Most of the time these are civilian drones used for aerial photography employed as a cheap alternative to expensive fixed-wing surveillance UAVs.

How This Works

The SMASH-2000 ‘fire control system’ looks like any other expensive optical sight attached to a rifle, but it certainly packs a lot more technology than a casual electro-optic technology. The system is developed by Smart Shooter, a company that has been developing systems to help militaries track and engage moving targets. 

It can be mounted on a host of weapons like M4s and Tavors, on which the system has been highly successful in Israel in taking down Gazan drones and IED-balloons.

The smart sight helps identify targets, computes its dynamics, and tells the shooter where to aim to make a hit on the very first shot- even if the drones are moving 120 meters above the ground level. For this, the shooter aims just like any other non-sophisticated sight and locks on the target by pressing a button on the handguard. 

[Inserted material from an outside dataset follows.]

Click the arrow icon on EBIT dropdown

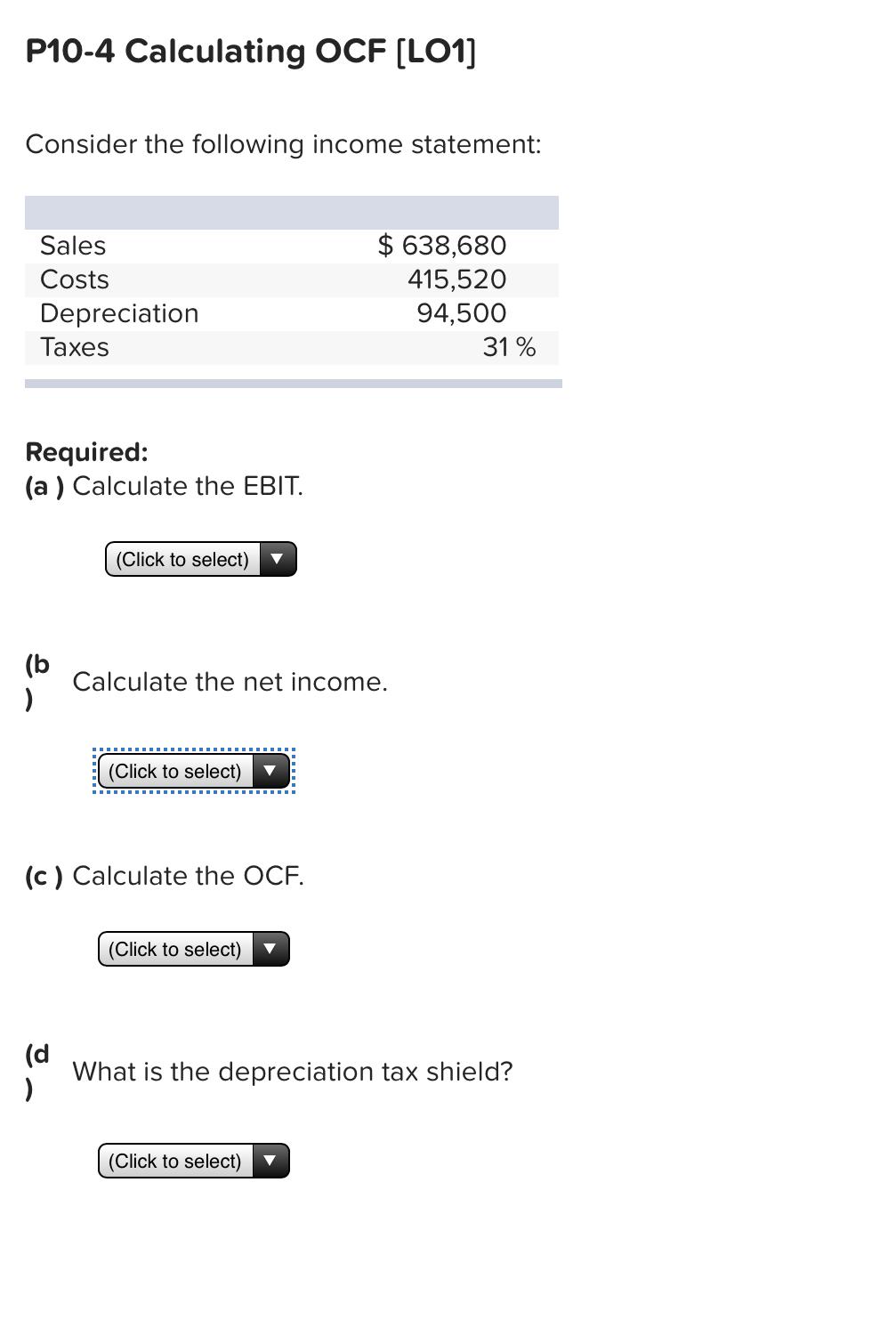click(277, 559)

SMASH-2000 then computes an optimal point of aim based on bullet trajectory with the help of a camera and laser rangefinder, even taking account of the shooter’s own movements. The shooter makes the shot by manually aligning the crosshairs on the designated point of aim, hitting the target. 

As soon as the trigger is squeezed, the system calculates the target’s movement and predicts its next location using advanced image processing and algorithms. SMASH 2000 prevents the bullet from being fired until the target is precisely in its crosshairs.

This system can also be used to hit ground-based enemy personnel. However, its predicted vulnerabilities to cyberwarfare environments and costs involved make the traditional sights a better option for regular infantrymen. No technology can compensate for the inherent shooting skills of a soldier.

Using similar technologies, companies like TrackingPoint have already developed very efficient long-range solutions for snipers.